Miyamoto Musashi was a 16th century Japanese swordsman who was famous for two things - being able to kick anyone's ass at any time with a sword (or scabbard, stick, pole, etc.), and writing the Book of Five Rings. The Book of Five Rings is Musashi's way of conveying his philosophy of swordfighting, and each rings builds on the one before it - discipline, technique, timing, style, and spirit.
The fifth ring of his book is kind of taken on faith. It's more or less interpreted as "once you get really good at something, there are times when everything you do is completely automatic and you sort of watch yourself go through the motions." Musashi uses the terms available to him to describe it, and the chapter is filled with good and evil, but I'm not going to argue with a guy who can kill an entire army naked with only a frozen fish.
There's a level of mastery to every art. When you get incredibly good at something to the point where it happens at the point of decision and requires no further effort, you have mastered it. You might not be the best, but you can perform your practice without question or effort, and that is mastery. Yes, there can be more than one master. It's fun to watch them compete.
I happen to be a master at leveling Horde alts. I know where every quest is, I know what the rewards are, what the best zones are for different levels, what quests are possible to solo at different levels with different classes, and how long all of the stages take. There are a lot of players who complain about slogging through the 'early levels' of a new character, but I find it effortless. I don't even bother to think about what my character is doing until level 20.
Combat rotations can be the same way. Players will practice their ideal rotations against target dummies in major cities, lining up their abilities for easy access with the right keybinds, and measuring when abilities can be fired off based on their haste value. They chart their optimal DPS (damage per second) and practice it. After enough raids it becomes an unconscious cycle. You hear people saying "raids are so boring, I just hit 1, 2, 3, 2, 3," etc.
There are PvP masters also. The arena system in warcraft is a broken, imbalanced ponzi scheme, but at the highest end it does occasionally allow for the very best PvPers to compete against each other. Every player who competes at that highest level knows all of the abilities of their class and how best to use them, and all of the abilities of their opponent and how best to counter them. After thousands of battles the strongest strategies emerge until very little is left aside from the RNG (random number generator) that doles out damage values and decides critical hits.
And after mastery, art is born. Art celebrates things that are; and things really aren't proven to exist until they are known quantities, and measured, tested, refined, and mastered. There is an art in everything that has mastery, and there is a potential for celebration for anything done with excellence. Not everything that is mastered is recognized long enough to be celebrated in art, and when it is it is celebrated with the same media - paint and clay, pencil and stone. But the latest generation of video games has found its own media to celebrate its mastery with.
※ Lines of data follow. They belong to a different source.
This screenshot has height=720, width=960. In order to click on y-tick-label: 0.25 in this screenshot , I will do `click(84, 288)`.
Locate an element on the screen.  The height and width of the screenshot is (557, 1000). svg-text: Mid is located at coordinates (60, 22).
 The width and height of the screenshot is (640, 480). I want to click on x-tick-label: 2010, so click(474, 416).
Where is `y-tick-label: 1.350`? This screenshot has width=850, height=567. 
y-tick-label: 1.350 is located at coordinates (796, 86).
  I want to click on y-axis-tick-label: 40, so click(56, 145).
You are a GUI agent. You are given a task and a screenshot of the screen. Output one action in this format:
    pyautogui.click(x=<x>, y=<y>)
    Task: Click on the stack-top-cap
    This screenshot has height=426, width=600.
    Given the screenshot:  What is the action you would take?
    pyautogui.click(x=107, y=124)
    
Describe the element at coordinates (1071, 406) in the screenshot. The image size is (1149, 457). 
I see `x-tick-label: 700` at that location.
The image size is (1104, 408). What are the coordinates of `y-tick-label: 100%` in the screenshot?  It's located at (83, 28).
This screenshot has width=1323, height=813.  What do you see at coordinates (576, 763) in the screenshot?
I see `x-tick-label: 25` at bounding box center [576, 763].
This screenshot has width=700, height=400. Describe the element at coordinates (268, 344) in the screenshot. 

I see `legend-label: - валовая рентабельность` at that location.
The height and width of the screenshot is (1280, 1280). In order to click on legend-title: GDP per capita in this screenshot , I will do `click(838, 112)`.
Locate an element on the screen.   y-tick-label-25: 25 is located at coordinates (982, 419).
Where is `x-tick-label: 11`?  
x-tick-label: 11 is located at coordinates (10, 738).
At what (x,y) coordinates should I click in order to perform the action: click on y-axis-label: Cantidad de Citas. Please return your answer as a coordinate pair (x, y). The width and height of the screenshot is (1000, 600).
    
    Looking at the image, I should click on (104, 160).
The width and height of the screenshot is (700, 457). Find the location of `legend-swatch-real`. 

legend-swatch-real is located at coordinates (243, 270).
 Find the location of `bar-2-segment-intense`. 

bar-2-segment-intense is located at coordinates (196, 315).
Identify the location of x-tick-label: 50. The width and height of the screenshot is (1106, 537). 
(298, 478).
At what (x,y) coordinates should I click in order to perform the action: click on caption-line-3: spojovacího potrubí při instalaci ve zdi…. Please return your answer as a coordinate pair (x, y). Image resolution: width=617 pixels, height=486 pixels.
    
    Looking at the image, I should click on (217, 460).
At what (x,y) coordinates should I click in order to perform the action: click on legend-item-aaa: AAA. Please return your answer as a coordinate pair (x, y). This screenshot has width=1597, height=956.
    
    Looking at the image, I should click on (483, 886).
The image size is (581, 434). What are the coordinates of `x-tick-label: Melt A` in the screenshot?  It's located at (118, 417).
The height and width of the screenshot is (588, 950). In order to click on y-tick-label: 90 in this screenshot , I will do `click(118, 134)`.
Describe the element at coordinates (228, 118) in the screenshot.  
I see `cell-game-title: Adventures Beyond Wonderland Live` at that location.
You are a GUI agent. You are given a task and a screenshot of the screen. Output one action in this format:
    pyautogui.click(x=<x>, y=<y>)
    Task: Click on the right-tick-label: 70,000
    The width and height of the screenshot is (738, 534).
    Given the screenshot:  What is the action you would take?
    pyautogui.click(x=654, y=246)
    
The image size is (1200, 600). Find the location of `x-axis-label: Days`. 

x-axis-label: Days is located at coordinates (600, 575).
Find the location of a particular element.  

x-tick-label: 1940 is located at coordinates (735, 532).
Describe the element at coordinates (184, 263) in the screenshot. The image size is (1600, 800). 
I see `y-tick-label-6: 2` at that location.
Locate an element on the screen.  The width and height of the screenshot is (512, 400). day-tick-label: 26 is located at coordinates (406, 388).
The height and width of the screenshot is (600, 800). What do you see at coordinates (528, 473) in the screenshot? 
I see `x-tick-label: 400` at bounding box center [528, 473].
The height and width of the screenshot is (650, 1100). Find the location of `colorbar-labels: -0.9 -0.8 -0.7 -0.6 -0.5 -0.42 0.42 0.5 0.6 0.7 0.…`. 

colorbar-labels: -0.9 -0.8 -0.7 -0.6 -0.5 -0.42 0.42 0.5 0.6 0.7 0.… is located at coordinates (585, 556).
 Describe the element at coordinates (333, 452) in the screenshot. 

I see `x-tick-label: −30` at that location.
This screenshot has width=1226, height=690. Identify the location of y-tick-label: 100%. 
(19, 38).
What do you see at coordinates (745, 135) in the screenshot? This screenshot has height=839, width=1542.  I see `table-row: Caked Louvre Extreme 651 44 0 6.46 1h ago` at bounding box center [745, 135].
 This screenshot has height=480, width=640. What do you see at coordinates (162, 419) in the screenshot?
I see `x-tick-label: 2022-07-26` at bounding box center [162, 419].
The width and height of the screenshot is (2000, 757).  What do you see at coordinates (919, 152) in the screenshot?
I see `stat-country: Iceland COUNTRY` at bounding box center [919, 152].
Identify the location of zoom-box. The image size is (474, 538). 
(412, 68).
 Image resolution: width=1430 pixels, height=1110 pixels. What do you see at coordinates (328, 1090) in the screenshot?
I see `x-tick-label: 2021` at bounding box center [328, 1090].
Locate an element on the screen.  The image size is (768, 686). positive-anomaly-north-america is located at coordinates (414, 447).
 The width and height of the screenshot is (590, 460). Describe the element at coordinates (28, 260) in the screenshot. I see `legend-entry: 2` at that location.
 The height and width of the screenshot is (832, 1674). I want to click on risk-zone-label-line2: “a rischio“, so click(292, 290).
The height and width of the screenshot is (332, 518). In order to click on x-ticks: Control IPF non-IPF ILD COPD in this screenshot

Machinima is the use of graphics engines used by the games themselves to create movies that celebrate these games. The most simple machinima are the fraps movies of people actually playing the game and recording the action, usually with their favorite song pasted in the background. These are the "lol look at me pwn nubs in ab on my leet rouge lol" movies, mostly. Occasionally there will be a demonstration, or more commonly a boss fight showing a strategy on how to defeat it, but the majority of all the fraps films are lame variations of "I did this thing, here watch."
But machinima has evolved rapidly. Almost as soon as the games were in their hands, people with spare time have wanted to take the pieces apart and make them do things they weren't intended to. The series Red vs. Blue, constructed using Halo had an original run of 100 episodes beginning in 2003, and ran for four years. Episodes were constructed around simple comedic themes and used characters from the game to complete the theater. World of Warcraft has a number of regular machinima artists who contribute works to the public domain for enjoyment, and mix game animation with a number of different sources.
Anyway, Friday's deep thought is this - once upon a time we all played Pac Man and Space Invaders, and we may have even been the best at these games that anyone had ever seen. We could play them with one hand, unconsciously, at a level of mastery so proficient that we were almost felt like we were floating outside our own bodies, watching ourselves play the game. No one plays Pac Man anymore, but that doesn't mean it didn't have its own celebratory art at the time, and even its own breakfast cereal.
Warcraft's time is now, and before you forget that feeling of knowing exactly how to execute your warlock's spell rotation on a Patchwerk fight, or how to level 11-25 in the Barrens, or forget where all of the essential vendors are in the Undercity, celebrate your mastery. Relax for a second in your drive towards epic renown, and enjoy a good piece of Warcraft machinima, while your craft is still relevant.